Il cambiamento in Rai parta dalla meritocrazia. Foa ignori i lottizzati
Evviva il piano industriale della Rai. Osanna alle megadirezioni. Calici al cielo a Saxa Rubra. Bene. Detto questo, finisce la lottizzazione?
Ieri il presidente Marcello Foa ha rivendicato dalle colonne del Messaggero come merito di viale Mazzini i giudizi contrapposti. “Ci chiamano alternativamente TeleKabul o TeleVisegrad“. Il che sarebbe segno di equilibrio. In realtà è ancora da compiere la rivoluzione del cambiamento nel servizio pubblico radiotelevisivo.
Tredicimila dipendenti tra giornalisti e non, additati a più riprese come l’emblema della lottizzazione di Stato. Ogni sei assunzioni bisogna prendere uno bravo, si diceva al tempo.
Ahinoi, i partiti sono famelici e a ogni cambio di maggioranza diventa quasi naturale premere per “i nostri”, di qualunque parrocchia. Ma negli anni ci sono state generazioni intere che hanno partecipato a concorsi aperti a tutti, con selezioni assolutamente elevate, e chi le ha superate ha diritto ad essere assunto. Se merito, non potete sbattermi la porta in faccia.
Vincono i concorsi ma la Rai non li assume
Si dà il caso che in panchina ci siano quasi duecento vincitori di concorso – “idonei” – ai quali non viene data una risposta. Ci sono graduatorie per l’esaurimento delle quali è stato necessario persino un intervento legislativo del Parlamento.

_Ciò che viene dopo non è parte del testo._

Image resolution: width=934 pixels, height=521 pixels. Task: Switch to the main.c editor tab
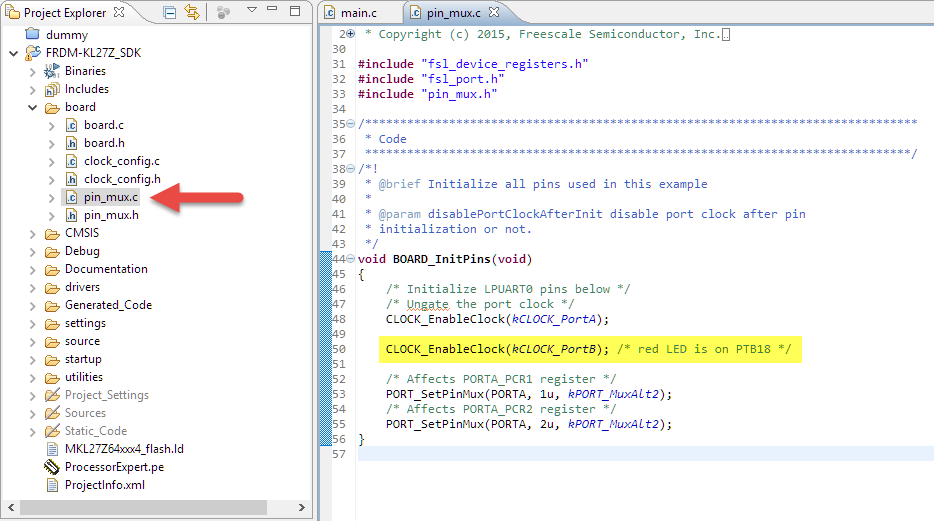click(357, 12)
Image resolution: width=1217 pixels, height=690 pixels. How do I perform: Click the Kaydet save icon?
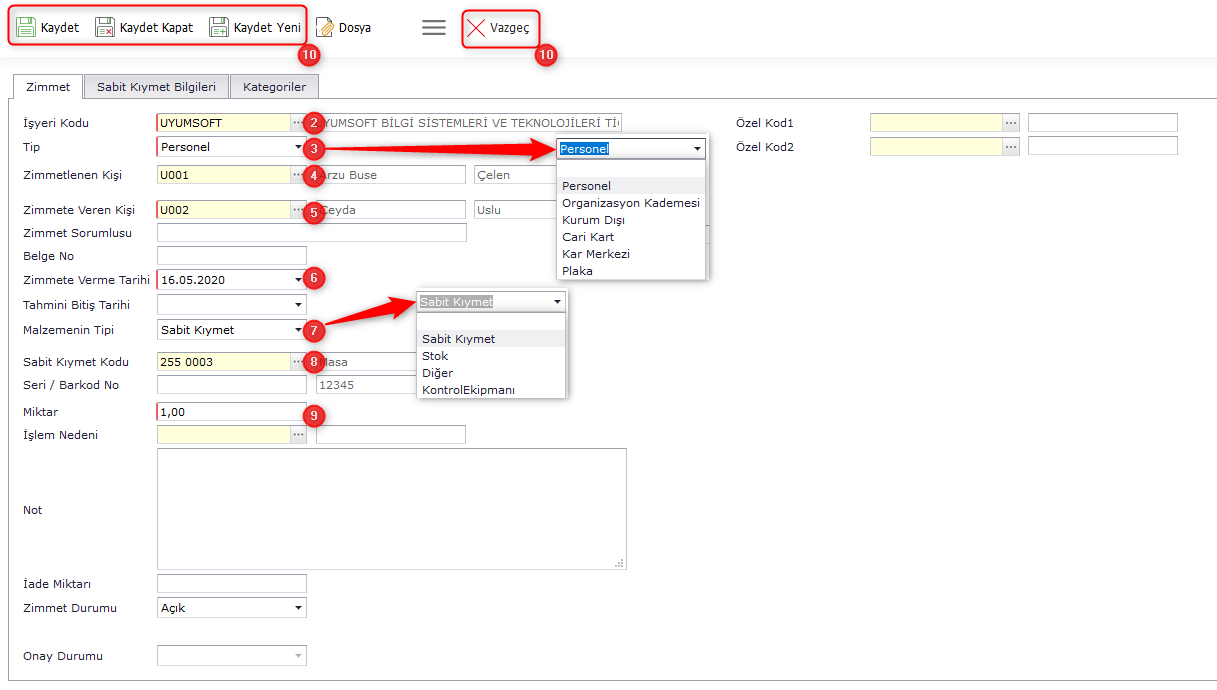26,28
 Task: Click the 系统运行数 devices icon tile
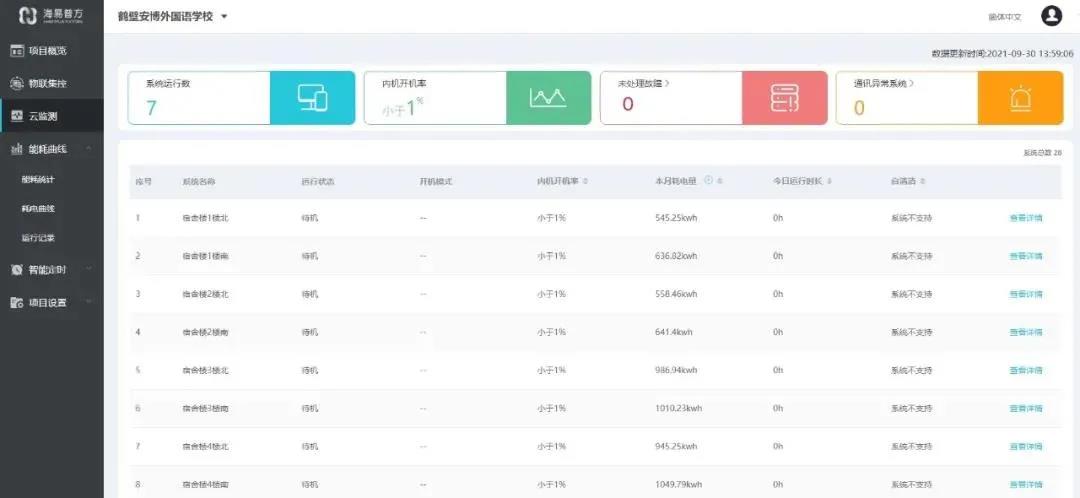312,98
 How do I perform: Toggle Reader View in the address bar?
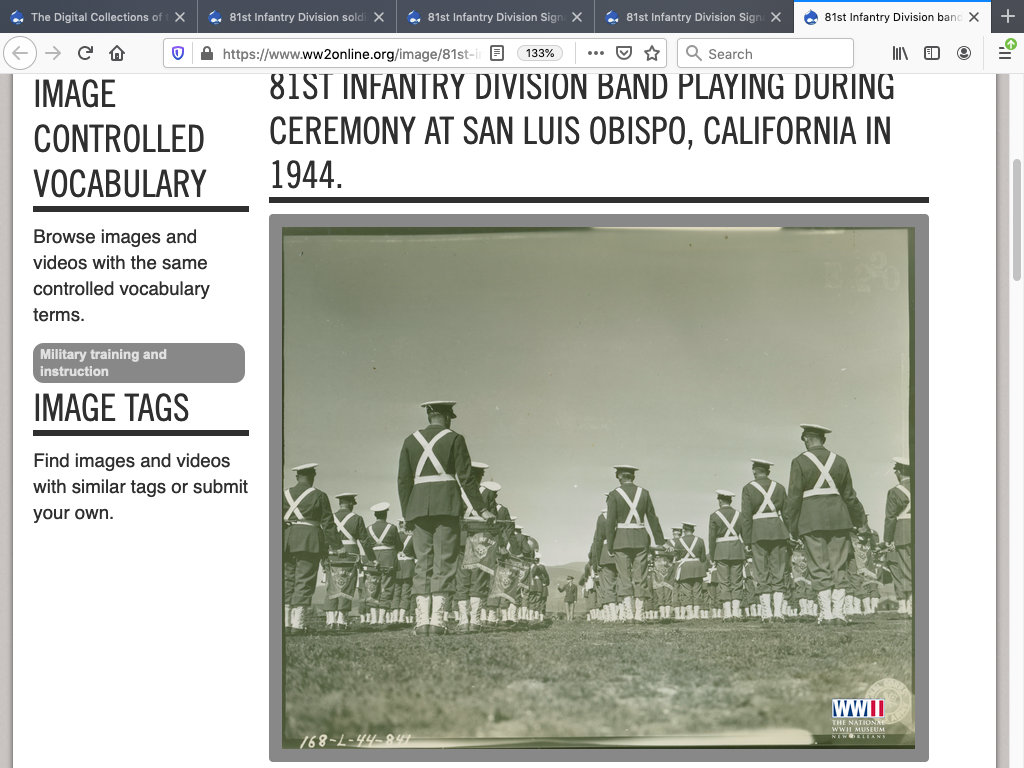[496, 53]
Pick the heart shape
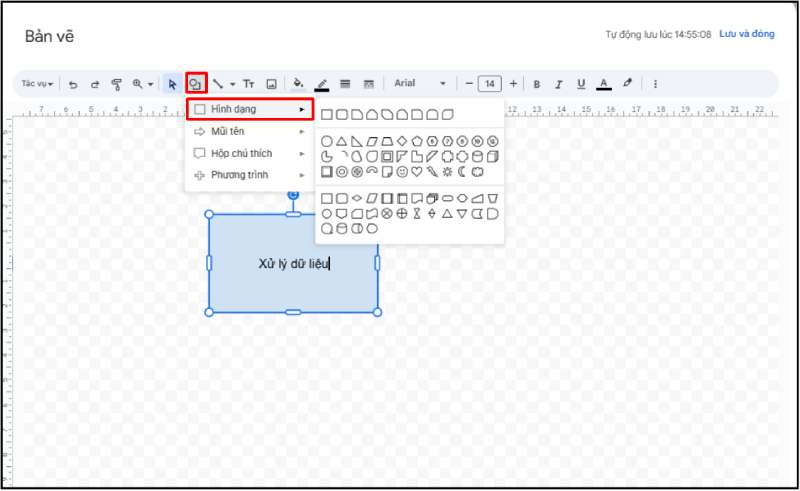The image size is (800, 491). (417, 172)
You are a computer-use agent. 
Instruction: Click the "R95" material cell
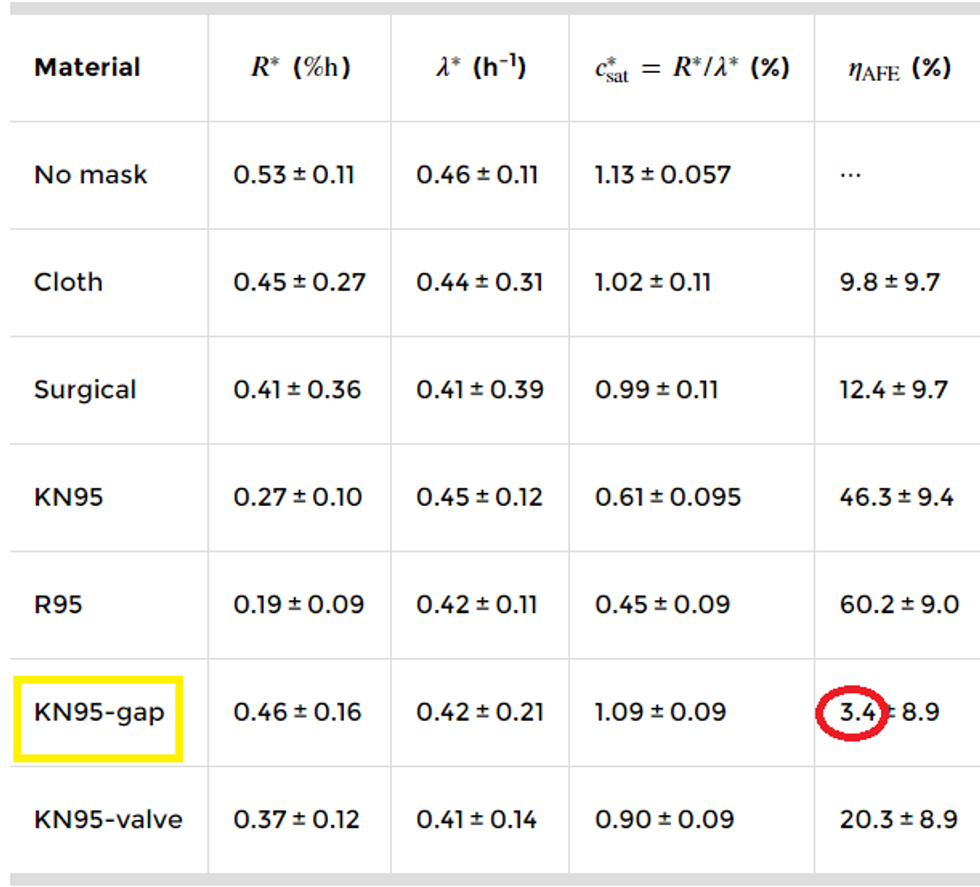tap(58, 605)
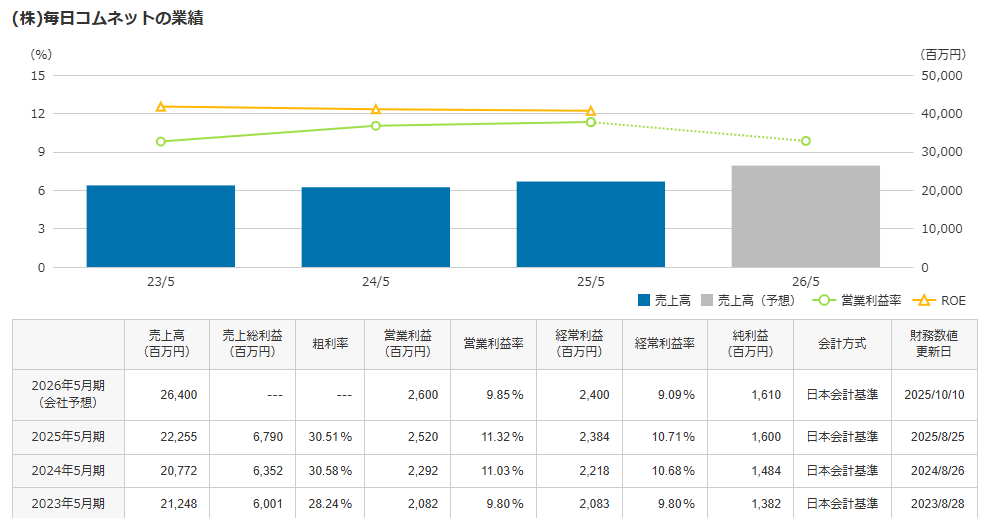The height and width of the screenshot is (518, 984).
Task: Select the blue sales bar for 23/5
Action: coord(161,226)
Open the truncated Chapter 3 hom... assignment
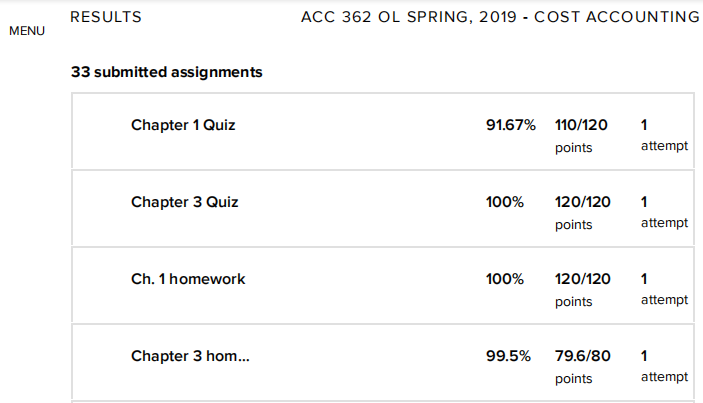This screenshot has height=403, width=703. click(x=190, y=356)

Legge di stabilità per il 2018, comma 1096 (governo Gentiloni): la Rai, se vuole assumere nelle sue redazioni, deve attingere alle “graduatorie 2013 e 2015 di giornalisti professionisti riconosciuti idonei”. Traduzione: quella norma è stata approvata dal Parlamento, è legge vigente. Il governo gialloverde non l’ha abrogata. La Rai del presidente Foa e dell’amministratore delegato Salini non dovrebbe fare altro che attuarla. “Signori della lottizzazione, la pacchia è finita“, attendiamo di sentir dire dal settimo piano di viale Mazzini.
Tanto per chiarire, i due concorsi citati nella legge videro la partecipazione di migliaia di persone. Mentre la graduatoria 2013 è praticamente in esaurimento, improvvisamente ci sono problemi per quella 2015. Tremila gli aspiranti, 392 furono dichiarati idonei. Di questi 201 sono stati presi, 191 sono ancora a spasso.
Serve un atto di giustizia. A livello politico lo hanno sollecitato sia Fabio Rampelli che Federico Mollicone di Fratelli d’Italia; e nella scorsa legislatura anche i Cinque stelle; mancano le voci di chi decide a rappresentare il disagio di chi si è messo in fila per superare una selezione, vincendola ma sentendosi beffato. Nel consiglio di amministrazione della Rai c’è anche il rappresentante dei dipendenti dell’azienda, Riccardo Laganà. Che dovrebbe dire la sua. Ma il tutto non può essere ridotto a problema politico o sindacale, a questione di parte. Occorre solo capire se si vuole affermare finalmente il valore della meritocrazia nell’azienda del servizio pubblico radiotelevisivo.
Segnale formidabile a tutta Italia
Ci pensi, il presidente Foa: se lo facesse la Rai sarebbe un segnale formidabile a tutta Italia, la fine dei potentati e l’inizio della speranza per tanti giovani che ormai rinunciano persino a farli, i concorsi. Certo, magari non sarà contenta qualche gerarchia sindacale modello Usigrai, ma questo non significa che ci si debba arrendere ad un modello antico.
Il cambiamento può partire anche da qui. E questa Rai ha la forza di poterlo fare, rendendo merito e giustizia a chi ha dato fiducia all’azienda partecipando alle selezioni. Ora tocca a voi.